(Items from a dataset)
○ ○ ○ ○ ○ ○ ○
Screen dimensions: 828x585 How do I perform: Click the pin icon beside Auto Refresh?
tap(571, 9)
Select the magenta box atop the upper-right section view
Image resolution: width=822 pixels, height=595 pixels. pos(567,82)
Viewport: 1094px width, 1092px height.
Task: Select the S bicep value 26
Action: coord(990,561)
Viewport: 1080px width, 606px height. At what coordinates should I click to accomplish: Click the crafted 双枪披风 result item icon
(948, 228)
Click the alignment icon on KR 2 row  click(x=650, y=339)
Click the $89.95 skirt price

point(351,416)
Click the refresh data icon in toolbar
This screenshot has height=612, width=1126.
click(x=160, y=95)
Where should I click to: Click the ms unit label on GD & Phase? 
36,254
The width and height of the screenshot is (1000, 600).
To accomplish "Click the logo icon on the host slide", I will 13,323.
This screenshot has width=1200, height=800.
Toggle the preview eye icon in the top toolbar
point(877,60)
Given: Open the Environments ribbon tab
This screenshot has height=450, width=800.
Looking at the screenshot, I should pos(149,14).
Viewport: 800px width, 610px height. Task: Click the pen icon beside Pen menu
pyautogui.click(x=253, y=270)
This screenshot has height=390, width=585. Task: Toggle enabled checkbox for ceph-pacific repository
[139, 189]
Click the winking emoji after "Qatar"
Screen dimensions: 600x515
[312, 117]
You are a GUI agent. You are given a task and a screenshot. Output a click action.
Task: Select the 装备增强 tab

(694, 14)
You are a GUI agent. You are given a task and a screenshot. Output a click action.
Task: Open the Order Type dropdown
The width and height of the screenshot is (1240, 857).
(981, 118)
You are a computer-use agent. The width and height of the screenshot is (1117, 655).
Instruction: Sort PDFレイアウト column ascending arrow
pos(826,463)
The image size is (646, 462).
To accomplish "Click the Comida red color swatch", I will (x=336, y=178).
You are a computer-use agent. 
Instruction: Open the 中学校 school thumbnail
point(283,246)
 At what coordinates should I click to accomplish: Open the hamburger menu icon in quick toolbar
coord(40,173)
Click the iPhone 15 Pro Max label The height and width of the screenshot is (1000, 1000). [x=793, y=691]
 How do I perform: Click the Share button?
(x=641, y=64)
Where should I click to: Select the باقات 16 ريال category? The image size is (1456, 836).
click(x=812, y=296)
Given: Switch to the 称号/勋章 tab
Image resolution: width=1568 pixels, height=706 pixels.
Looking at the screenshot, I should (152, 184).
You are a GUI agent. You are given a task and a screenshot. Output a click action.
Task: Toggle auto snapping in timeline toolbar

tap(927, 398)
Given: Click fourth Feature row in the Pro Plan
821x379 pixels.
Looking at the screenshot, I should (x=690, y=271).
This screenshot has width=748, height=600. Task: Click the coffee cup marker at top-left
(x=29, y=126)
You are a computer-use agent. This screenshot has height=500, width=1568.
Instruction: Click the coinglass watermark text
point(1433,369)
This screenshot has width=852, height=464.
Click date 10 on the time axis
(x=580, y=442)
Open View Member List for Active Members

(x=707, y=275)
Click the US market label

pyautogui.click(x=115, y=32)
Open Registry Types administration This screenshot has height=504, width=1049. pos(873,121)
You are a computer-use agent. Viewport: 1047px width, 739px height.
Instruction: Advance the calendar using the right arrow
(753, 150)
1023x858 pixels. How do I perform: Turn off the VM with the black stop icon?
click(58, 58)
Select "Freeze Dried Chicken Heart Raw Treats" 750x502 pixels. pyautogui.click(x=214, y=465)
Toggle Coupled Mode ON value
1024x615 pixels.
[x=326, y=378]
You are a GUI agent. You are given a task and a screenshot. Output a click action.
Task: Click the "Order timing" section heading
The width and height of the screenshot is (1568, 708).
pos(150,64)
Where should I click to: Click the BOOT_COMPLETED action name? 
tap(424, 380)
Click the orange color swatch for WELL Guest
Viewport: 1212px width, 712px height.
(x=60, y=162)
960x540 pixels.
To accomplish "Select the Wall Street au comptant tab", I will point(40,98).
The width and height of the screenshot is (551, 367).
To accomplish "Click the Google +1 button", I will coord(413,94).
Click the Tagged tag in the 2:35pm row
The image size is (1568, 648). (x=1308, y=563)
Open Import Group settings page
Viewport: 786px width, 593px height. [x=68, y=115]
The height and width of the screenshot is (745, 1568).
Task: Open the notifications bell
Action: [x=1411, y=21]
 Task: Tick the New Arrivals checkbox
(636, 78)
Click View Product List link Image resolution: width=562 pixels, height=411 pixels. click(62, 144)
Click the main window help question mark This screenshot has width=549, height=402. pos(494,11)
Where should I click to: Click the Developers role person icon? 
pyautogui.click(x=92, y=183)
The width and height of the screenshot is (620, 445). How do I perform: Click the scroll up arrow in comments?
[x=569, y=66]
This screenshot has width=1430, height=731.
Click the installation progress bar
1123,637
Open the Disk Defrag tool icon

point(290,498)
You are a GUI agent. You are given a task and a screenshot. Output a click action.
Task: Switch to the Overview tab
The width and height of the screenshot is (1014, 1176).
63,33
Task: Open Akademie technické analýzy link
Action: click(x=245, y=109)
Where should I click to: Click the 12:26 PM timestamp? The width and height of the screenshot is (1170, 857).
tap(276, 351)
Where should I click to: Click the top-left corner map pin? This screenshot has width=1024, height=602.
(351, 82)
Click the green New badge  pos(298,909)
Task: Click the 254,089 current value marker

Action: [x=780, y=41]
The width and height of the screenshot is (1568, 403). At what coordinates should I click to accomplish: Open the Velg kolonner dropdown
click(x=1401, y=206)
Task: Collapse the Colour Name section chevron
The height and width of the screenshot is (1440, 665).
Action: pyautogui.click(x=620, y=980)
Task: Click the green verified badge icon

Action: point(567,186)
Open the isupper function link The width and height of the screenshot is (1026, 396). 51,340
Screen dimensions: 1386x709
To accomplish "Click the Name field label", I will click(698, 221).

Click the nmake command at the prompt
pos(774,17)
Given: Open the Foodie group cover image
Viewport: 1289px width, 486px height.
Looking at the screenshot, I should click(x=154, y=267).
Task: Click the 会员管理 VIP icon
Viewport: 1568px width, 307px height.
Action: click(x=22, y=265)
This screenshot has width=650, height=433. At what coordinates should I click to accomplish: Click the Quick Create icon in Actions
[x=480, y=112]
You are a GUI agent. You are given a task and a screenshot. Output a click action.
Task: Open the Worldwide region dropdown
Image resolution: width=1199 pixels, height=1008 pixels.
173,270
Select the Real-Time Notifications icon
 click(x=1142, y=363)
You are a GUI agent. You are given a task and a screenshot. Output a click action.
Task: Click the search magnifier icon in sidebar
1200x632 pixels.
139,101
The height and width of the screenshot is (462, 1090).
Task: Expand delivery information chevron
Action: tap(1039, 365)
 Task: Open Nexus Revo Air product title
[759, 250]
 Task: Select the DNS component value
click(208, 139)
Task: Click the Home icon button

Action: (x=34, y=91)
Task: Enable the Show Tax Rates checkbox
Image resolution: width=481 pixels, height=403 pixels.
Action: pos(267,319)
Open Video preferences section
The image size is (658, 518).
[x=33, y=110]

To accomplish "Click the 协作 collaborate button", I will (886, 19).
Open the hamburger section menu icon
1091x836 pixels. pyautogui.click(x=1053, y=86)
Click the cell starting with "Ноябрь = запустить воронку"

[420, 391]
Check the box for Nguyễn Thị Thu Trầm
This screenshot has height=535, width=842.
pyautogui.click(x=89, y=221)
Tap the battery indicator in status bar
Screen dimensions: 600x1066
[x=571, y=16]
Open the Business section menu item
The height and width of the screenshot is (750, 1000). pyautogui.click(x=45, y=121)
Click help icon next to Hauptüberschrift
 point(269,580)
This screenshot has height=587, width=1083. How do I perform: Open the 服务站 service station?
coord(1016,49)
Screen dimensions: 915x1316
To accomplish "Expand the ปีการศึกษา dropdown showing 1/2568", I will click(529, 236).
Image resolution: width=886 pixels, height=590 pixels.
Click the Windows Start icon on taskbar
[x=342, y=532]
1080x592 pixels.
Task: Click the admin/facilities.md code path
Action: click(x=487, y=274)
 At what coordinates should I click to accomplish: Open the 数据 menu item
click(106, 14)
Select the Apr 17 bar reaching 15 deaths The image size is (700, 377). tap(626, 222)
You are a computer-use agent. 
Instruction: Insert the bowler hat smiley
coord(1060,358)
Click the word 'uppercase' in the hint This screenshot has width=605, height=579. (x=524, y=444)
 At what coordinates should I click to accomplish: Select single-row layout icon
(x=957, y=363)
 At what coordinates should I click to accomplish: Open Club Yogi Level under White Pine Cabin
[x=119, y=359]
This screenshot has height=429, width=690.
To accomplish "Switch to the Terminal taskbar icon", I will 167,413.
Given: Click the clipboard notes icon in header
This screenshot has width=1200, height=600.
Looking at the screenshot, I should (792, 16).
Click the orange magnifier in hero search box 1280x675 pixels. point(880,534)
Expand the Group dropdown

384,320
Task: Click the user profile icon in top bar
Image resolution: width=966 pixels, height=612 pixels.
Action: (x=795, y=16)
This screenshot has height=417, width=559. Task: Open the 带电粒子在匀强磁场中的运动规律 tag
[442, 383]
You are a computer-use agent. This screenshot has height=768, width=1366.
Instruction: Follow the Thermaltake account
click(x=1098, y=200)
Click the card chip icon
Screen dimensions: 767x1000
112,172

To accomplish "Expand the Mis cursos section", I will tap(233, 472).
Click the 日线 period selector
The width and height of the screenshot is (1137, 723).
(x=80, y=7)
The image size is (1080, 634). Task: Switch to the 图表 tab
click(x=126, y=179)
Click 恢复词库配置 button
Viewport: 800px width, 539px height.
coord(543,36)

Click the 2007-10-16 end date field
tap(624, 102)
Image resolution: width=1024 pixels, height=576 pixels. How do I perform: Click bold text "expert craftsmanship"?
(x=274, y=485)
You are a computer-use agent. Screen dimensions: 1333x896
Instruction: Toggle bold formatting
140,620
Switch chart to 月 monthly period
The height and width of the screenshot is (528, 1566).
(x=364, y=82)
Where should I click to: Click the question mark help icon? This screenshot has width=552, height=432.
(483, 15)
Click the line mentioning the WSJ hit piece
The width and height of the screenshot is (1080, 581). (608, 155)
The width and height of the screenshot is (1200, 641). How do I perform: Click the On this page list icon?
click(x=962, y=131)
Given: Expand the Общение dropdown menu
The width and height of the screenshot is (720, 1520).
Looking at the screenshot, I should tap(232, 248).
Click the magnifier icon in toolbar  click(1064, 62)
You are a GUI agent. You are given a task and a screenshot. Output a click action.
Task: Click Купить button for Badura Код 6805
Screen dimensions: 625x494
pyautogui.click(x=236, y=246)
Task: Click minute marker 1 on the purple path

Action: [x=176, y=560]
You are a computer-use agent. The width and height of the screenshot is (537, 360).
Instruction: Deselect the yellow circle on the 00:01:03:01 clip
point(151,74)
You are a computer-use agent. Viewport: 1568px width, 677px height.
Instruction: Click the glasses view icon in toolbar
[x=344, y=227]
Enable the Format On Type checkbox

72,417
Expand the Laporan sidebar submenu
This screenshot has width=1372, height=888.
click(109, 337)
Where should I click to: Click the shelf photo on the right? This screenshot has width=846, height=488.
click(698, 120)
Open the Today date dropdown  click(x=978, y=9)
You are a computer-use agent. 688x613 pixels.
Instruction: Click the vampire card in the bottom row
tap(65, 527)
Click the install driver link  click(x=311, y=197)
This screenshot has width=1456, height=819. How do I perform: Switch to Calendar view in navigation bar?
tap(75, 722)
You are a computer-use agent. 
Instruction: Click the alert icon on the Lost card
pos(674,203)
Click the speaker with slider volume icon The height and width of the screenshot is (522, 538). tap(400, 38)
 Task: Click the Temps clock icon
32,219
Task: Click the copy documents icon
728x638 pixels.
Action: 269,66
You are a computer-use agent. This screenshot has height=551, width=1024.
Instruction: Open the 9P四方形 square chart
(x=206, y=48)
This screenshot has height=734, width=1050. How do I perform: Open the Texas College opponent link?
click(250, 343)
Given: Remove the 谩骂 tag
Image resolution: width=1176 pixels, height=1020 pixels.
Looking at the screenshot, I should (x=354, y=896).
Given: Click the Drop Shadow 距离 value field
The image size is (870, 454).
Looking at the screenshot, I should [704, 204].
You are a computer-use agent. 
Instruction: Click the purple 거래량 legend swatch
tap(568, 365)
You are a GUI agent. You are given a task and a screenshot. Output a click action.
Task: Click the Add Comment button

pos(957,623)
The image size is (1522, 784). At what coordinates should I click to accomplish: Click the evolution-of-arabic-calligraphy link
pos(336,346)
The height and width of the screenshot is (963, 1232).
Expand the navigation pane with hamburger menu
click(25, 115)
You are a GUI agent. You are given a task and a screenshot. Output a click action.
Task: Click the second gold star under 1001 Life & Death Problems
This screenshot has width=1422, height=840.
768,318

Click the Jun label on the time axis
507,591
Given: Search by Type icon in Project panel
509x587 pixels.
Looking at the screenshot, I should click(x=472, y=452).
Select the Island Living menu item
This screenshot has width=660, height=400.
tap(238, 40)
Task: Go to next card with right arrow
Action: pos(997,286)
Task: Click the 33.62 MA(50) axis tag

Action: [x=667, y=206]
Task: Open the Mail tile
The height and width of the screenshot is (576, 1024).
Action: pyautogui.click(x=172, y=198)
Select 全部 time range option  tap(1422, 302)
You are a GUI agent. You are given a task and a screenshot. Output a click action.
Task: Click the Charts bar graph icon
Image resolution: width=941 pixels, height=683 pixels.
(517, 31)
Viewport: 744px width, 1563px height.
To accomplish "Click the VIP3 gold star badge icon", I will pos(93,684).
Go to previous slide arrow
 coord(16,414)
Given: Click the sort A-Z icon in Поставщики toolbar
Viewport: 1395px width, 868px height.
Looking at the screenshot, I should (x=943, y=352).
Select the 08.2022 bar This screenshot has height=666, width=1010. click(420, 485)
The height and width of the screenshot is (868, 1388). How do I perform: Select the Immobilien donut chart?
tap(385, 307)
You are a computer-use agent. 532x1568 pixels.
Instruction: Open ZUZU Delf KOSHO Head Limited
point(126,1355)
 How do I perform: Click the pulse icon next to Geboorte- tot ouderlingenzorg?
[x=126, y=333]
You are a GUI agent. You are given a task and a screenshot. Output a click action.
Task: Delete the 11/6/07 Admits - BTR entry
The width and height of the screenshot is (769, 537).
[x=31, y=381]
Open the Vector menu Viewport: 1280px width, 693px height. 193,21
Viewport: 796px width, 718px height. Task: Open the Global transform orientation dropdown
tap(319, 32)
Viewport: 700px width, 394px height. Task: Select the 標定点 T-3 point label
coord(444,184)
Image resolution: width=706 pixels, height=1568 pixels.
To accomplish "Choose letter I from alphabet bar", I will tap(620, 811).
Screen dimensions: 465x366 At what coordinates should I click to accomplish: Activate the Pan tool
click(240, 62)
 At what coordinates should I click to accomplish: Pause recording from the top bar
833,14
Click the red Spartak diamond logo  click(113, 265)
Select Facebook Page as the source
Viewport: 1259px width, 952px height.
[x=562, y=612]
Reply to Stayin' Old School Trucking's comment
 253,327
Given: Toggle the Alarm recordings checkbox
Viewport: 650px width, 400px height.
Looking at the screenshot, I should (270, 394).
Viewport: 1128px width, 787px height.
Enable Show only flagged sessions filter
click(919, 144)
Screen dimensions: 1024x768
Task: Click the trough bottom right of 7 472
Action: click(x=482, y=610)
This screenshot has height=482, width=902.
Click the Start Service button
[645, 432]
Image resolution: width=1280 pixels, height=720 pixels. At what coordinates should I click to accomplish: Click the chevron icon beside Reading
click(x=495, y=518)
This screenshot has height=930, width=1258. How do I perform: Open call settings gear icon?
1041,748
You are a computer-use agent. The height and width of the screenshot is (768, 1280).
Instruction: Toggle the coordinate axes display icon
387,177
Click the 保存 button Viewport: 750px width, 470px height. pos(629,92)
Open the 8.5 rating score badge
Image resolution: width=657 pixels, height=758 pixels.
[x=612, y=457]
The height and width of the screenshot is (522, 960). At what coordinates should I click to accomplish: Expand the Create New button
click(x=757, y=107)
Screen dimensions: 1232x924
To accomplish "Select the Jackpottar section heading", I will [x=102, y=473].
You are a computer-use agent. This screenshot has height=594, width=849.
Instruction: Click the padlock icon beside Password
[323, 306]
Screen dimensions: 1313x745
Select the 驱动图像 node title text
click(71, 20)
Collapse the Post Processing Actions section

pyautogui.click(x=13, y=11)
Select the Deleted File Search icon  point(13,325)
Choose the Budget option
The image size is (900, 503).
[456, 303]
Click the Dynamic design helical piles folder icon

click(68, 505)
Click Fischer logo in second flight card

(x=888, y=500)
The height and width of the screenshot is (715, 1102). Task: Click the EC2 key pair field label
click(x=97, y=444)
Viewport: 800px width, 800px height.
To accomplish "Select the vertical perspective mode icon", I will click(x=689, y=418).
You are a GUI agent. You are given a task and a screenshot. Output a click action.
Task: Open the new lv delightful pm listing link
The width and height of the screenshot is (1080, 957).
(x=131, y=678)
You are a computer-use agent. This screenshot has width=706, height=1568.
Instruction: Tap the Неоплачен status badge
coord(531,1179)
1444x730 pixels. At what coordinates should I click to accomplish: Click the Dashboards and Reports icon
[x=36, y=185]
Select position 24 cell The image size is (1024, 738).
○ ○ ○ ○ ○ ○ ○
Exercise objective
Go through the lines above and tally those with the string "Choose". The total is all that is needed.

Response to this task
2